What seemed like a simple rule to protect the exercise equipment and children back-fired on the association costing it thousands in fines and defense costs.
Residential associations are subject to the Federal Fair Housing Act (“Fair Housing Act”). The Fair Housing Act protects classes of people from discrimination based on race, color, national origin, religion, disability, gender, and familial status. Utah statutes include source of income, gender identity, and sexual orientation as protected classes. In the scenario I described above, the association discriminated on the basis of familial status.
Nearly every set of rules I have reviewed has multiple fair housing violations. Some if not all of the fair housing violations are based on familial status. Well-meaning associations create rules intending to protect children, but instead create liability. It is very rare that I find discrimination against any of the other classes protected by the statute.
Familial status discrimination is when an association discriminates against one or more individuals younger than 18 years old who live with a parent or designee of a parent (designee being someone with written permission). When reviewing association rules, it is one of the most prevalent fair housing risks we find. It can appear in pool rules (e.g., adult swim time, diaper requirement), storage rules (e.g., no toys on the balcony), fitness center rules, and general common area usage rules.
In the example I gave, the association’s rule discriminated against children in its very terms. The rule ignored the fact that some children know how to properly use exercise equipment and are physically developed enough to use the equipment.
When reviewing rules that expressly discuss children I will often replace the word “children” with a certain nationality or religion, such as “Russians” or “Catholics.” This will readily show whether the rule is discriminatory. If the exercise room rule had stated, “No Catholics on the exercise equipment without adult supervision,” it would be obviously discriminatory. Had the association used this simple tactic when drafting their fitness room rule, it would not have passed the simple discriminatory test I just shared.

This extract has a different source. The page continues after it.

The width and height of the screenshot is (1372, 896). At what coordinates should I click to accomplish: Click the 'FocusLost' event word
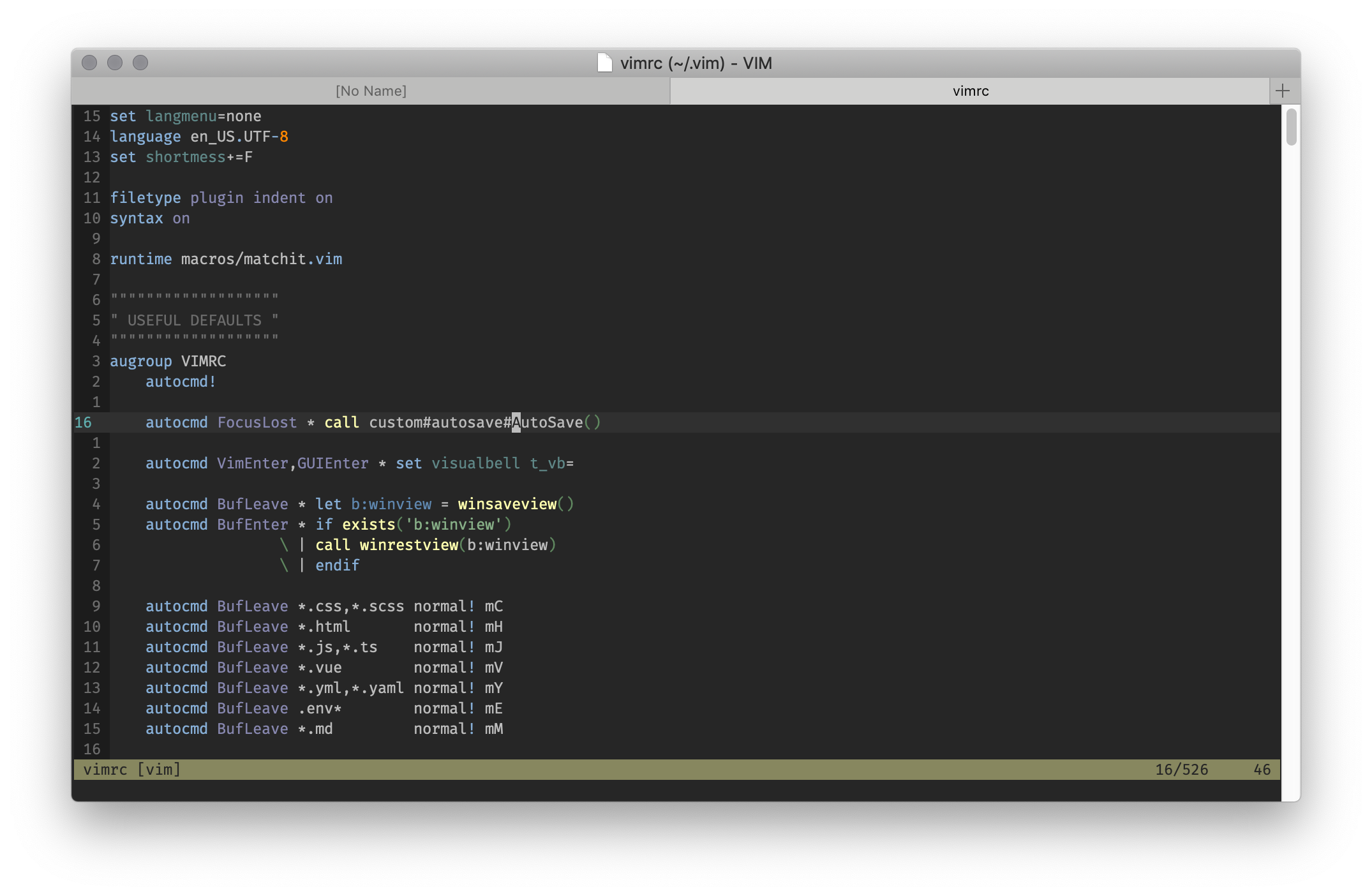point(257,422)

In addition to express discrimination, an association may be found in violation of fair housing laws by creating a rule that causes a disparate impact on children under 18. A disparate impact is when a seemingly neutral rule disproportionately affects children.

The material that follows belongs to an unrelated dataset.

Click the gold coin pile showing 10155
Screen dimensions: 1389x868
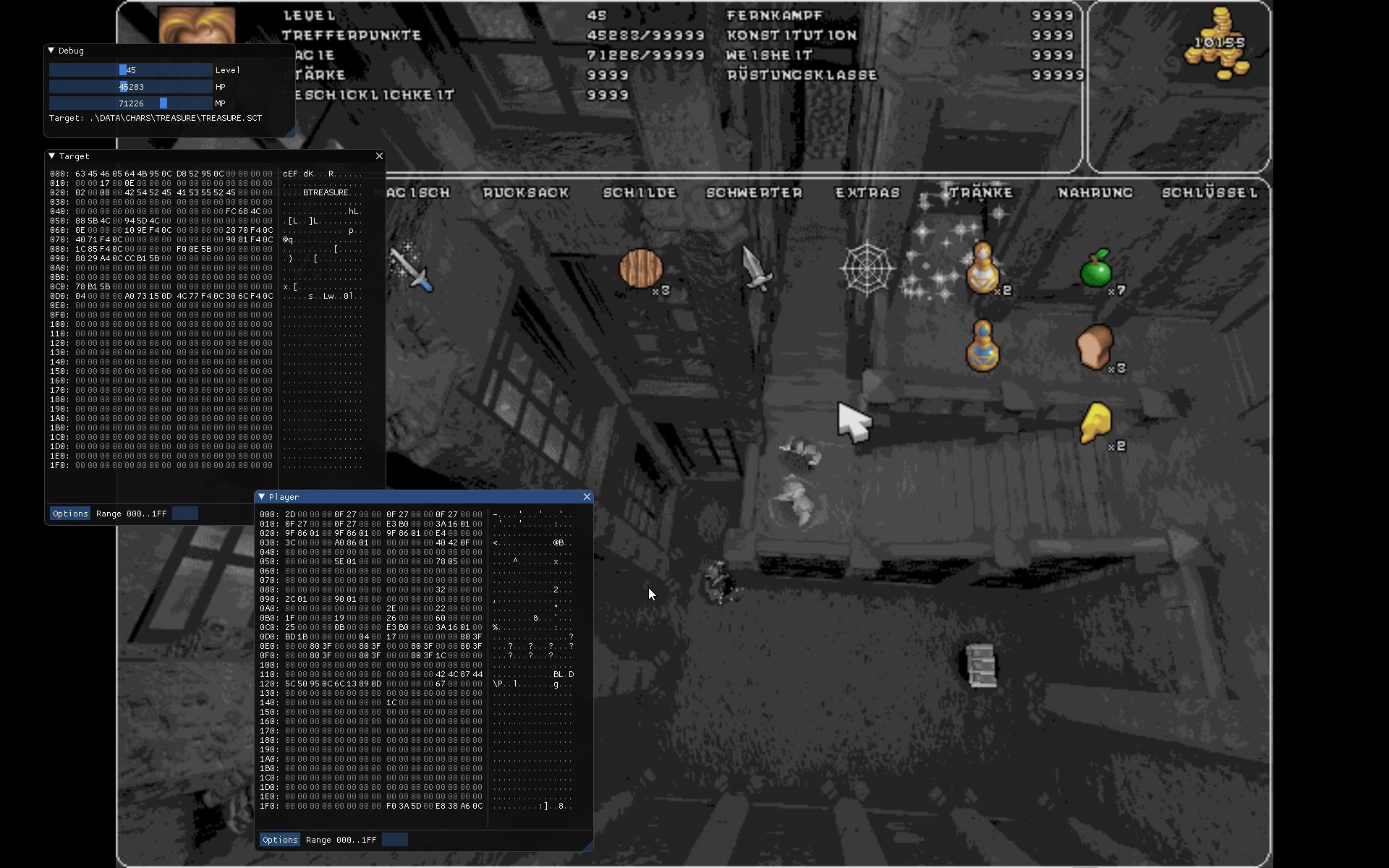click(1220, 47)
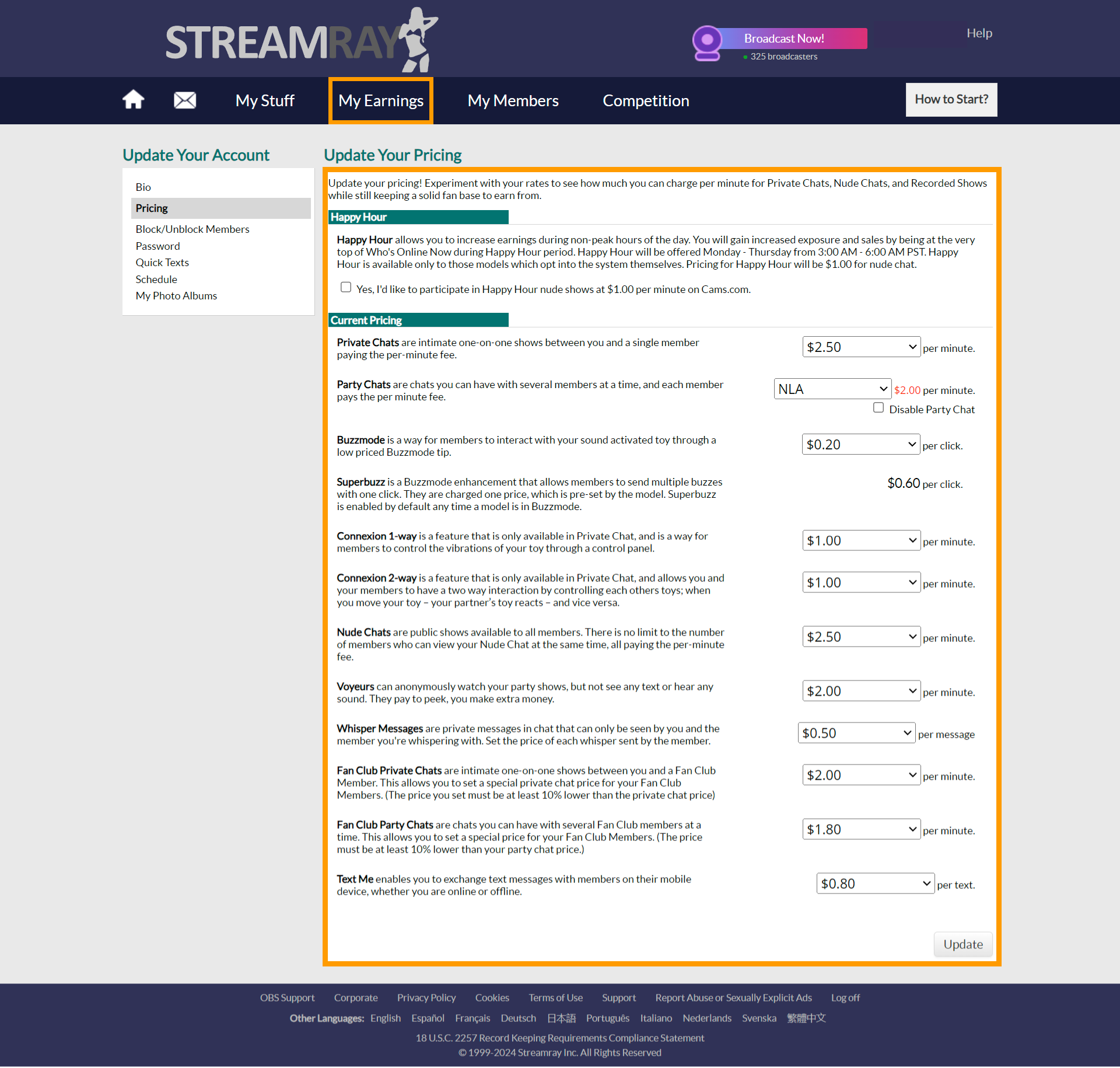Enable Happy Hour participation checkbox

click(346, 287)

For example, all the roads in another association are private. The association creates a rule stating, “No bicycling, skateboarding, rollerblading, or playing in the roads.” A family living in the association has young children who occasionally play in the road. Upon learning about the rule, the family files a complaint against the association for discrimination with the UALD. The association argues that the rule applies to all owners equally. The rule is found to violate fair housing law and the association is fined. What seemed like a simple rule to protect all people (not just children) from being injured in the private roads proved to be a costly violation of fair housing law. The reasoning is that children are more likely to participate in the listed activities than adults. Therefore, the rule had a disparate impact on children.
When discussing new rules associations should beware of the word children. They should also look at the effect of rules to see if they disproportionately impact children. When in doubt associations should contact their attorney to discuss potential liabilities.